For the two public companies is the space?  Maximizing shareholder value (duh).

 

For the private companies or families?  Either the "love of the skiing" or ego.  There are better ways to make money than depending upon the weather.

 

For the techies that bought PowMow?  They really want a base camp.

 

There is at least one more reason that private investors buy ski areas.

 

Monarch was purchased a little more than a decade ago by a group of investors, most of which are business owners in the Salida area, including owners of several Salida hotels.

 

Success was far from guaranteed.  The mountain barely survived the 1980's after a ton of drama and legal problems related to its owners. In the 1990's it was passed around to several absentee owners that did little to invest in the area. Meanwhile, season passes for the I-70 areas became dirt cheap, and Monarch's season pass was absolutely uncompetitive.

 

Meanwhile, Salida was a rafting town that closed up in the Winter, and the town saw little income in the offseason.

 

So, a group of several local investors (and non-locals too, but it is the local group that does the day-to-day management of the area) stepped in and bought it  The primary goal was to make the ski area successful enough to get winter traffic in Salida, and to keep the ski area operating period- if the ski area were to close, Salida would become even a deader place in the Winter Months.

 

It is different now. The ski area is making a ton of money. The season pass allows free skiing at a ridiculous number of resorts, some much larger and much better known than Monarch. Monarch sells season passes all across the country now. It sells season passes to people who never even come ski the mountain. And in entices people to make trips that never would have considered the place before. Those people need places to stay.

 

Quote:
 

"For a long time, Salida wasn't a ski town and it struggled in winter," said Moorhead, Monarch's longtime manager who first started working at the area in 1976 and owns a stake in the hill. "They've seen us come in and make a huge difference, and they appreciate that. Now, winter has a substantial impact."

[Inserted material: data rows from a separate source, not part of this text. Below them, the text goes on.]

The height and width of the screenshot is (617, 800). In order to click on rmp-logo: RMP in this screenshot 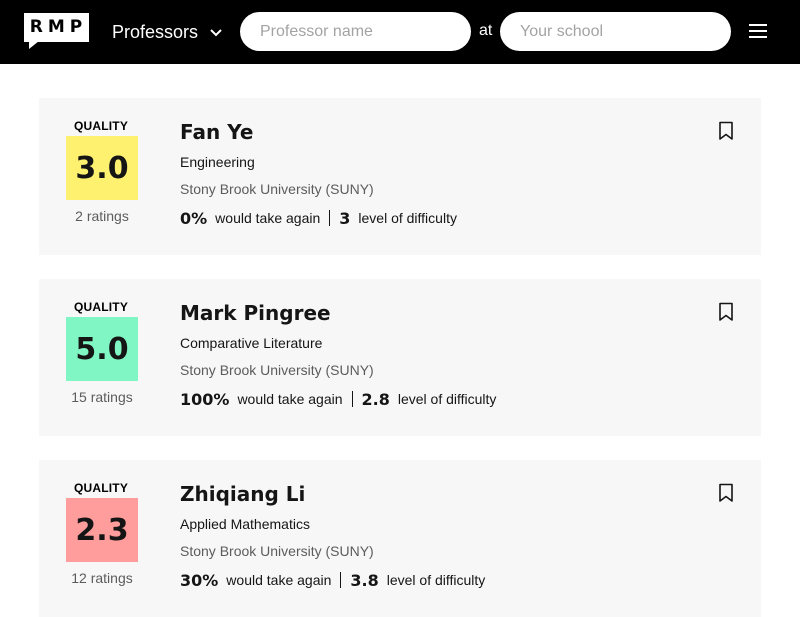, I will do `click(56, 31)`.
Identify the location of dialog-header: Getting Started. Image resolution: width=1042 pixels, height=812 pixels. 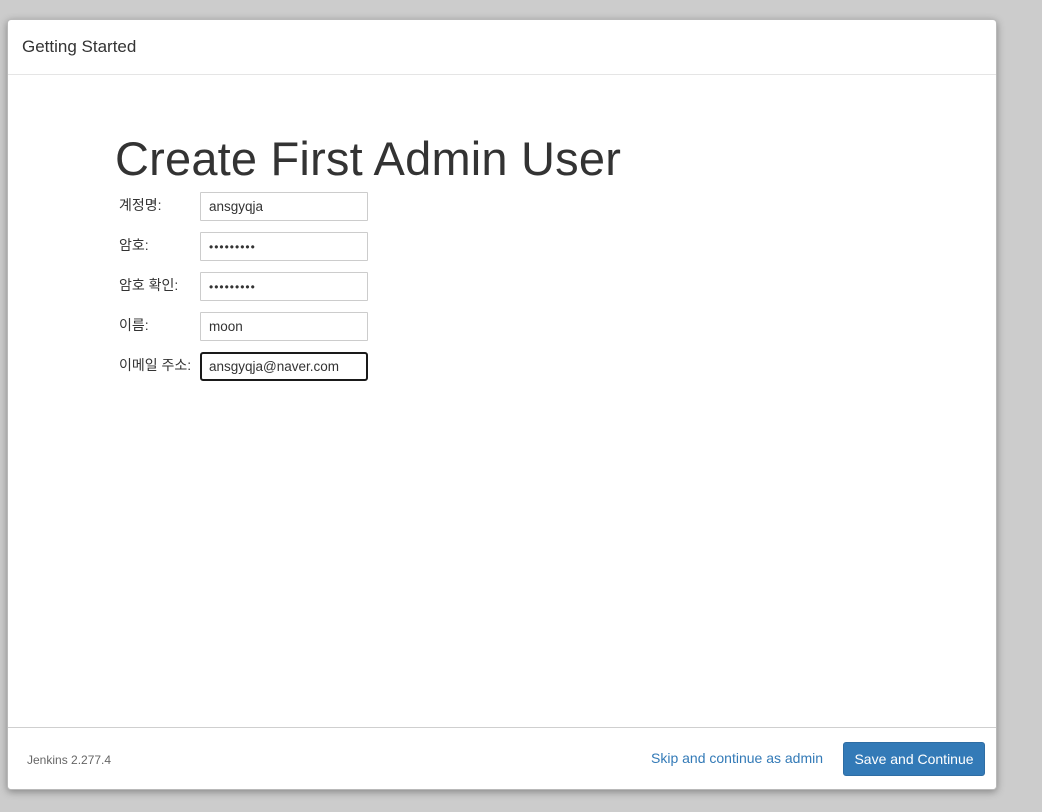
(502, 48).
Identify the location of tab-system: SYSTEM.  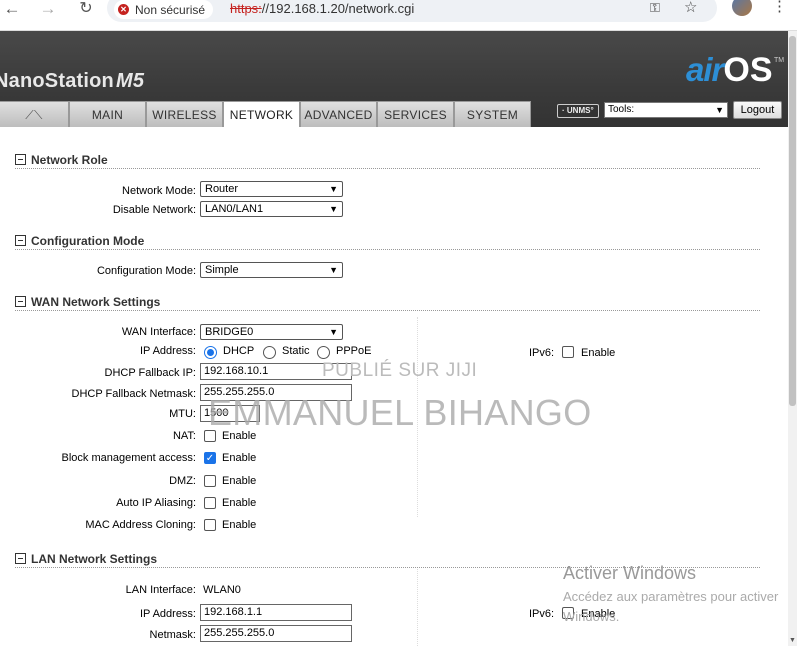
(492, 114).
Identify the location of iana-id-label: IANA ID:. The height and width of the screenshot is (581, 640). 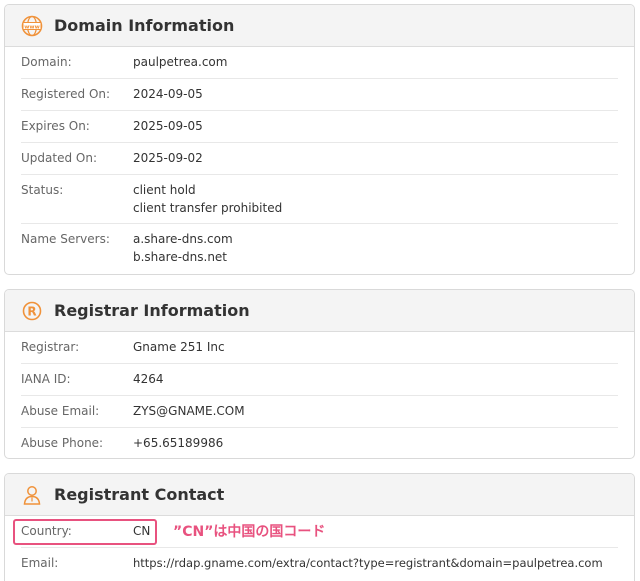
(46, 379).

Don Jackson said his Salida Super 8 hotel saw its best winters ever in 2008-09 and 2009-10, years that the tourism industry was weathering declines. Jackson, another owner of Monarch, credits the hill's growing attraction with budget-minded skiers as fuel for the wintertime fire in Salida.

"We jumped at the chance for ownership," he said. "It's not that often you get a chance to really impact your off-season."